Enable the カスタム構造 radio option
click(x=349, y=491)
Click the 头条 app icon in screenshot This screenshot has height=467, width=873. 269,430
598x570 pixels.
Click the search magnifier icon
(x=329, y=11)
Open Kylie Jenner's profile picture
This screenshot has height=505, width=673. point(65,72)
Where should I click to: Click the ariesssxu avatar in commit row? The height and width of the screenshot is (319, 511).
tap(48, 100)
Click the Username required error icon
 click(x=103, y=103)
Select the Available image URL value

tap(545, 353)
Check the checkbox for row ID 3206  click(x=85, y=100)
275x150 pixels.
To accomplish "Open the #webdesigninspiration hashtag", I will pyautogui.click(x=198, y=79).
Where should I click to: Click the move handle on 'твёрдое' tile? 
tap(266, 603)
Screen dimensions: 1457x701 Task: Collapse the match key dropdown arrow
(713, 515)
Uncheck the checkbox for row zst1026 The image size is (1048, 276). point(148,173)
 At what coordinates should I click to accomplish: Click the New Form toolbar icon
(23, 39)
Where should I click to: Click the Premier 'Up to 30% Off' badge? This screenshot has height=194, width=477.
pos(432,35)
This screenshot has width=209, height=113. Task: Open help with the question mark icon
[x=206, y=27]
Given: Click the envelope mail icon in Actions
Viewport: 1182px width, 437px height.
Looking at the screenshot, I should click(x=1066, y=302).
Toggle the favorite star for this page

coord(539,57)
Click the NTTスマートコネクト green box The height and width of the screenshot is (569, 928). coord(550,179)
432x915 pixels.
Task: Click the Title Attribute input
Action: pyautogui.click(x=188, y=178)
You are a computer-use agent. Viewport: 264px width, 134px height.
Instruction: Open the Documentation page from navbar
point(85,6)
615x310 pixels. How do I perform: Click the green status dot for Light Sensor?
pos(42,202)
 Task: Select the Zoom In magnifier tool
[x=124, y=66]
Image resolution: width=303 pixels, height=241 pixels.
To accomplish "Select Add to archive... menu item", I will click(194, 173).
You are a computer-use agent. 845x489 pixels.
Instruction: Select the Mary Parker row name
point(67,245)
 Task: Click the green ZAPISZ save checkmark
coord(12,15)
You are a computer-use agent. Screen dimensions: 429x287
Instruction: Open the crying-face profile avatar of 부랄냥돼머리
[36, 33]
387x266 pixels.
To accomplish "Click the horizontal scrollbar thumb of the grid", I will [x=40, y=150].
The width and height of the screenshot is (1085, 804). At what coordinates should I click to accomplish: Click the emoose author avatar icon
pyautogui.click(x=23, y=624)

════

Assignment: With nothing omitted, set down all of the records again.

Solution for this exercise:
Enable the カスタム構造 radio option
click(x=349, y=491)
Click the 头条 app icon in screenshot This screenshot has height=467, width=873. 269,430
598x570 pixels.
Click the search magnifier icon
(x=329, y=11)
Open Kylie Jenner's profile picture
This screenshot has height=505, width=673. point(65,72)
Where should I click to: Click the ariesssxu avatar in commit row? The height and width of the screenshot is (319, 511).
tap(48, 100)
Click the Username required error icon
 click(x=103, y=103)
Select the Available image URL value

tap(545, 353)
Check the checkbox for row ID 3206  click(x=85, y=100)
275x150 pixels.
To accomplish "Open the #webdesigninspiration hashtag", I will pyautogui.click(x=198, y=79).
Where should I click to: Click the move handle on 'твёрдое' tile? 
tap(266, 603)
Screen dimensions: 1457x701 Task: Collapse the match key dropdown arrow
(713, 515)
Uncheck the checkbox for row zst1026 The image size is (1048, 276). point(148,173)
 At what coordinates should I click to accomplish: Click the New Form toolbar icon
(23, 39)
Where should I click to: Click the Premier 'Up to 30% Off' badge? This screenshot has height=194, width=477.
pos(432,35)
This screenshot has width=209, height=113. Task: Open help with the question mark icon
[x=206, y=27]
Given: Click the envelope mail icon in Actions
Viewport: 1182px width, 437px height.
Looking at the screenshot, I should click(x=1066, y=302).
Toggle the favorite star for this page

coord(539,57)
Click the NTTスマートコネクト green box The height and width of the screenshot is (569, 928). coord(550,179)
432x915 pixels.
Task: Click the Title Attribute input
Action: pyautogui.click(x=188, y=178)
You are a computer-use agent. Viewport: 264px width, 134px height.
Instruction: Open the Documentation page from navbar
point(85,6)
615x310 pixels. How do I perform: Click the green status dot for Light Sensor?
pos(42,202)
 Task: Select the Zoom In magnifier tool
[x=124, y=66]
Image resolution: width=303 pixels, height=241 pixels.
To accomplish "Select Add to archive... menu item", I will click(194, 173).
You are a computer-use agent. 845x489 pixels.
Instruction: Select the Mary Parker row name
point(67,245)
 Task: Click the green ZAPISZ save checkmark
coord(12,15)
You are a computer-use agent. Screen dimensions: 429x287
Instruction: Open the crying-face profile avatar of 부랄냥돼머리
[36, 33]
387x266 pixels.
To accomplish "Click the horizontal scrollbar thumb of the grid", I will [x=40, y=150].
The width and height of the screenshot is (1085, 804). At what coordinates should I click to accomplish: Click the emoose author avatar icon
pyautogui.click(x=23, y=624)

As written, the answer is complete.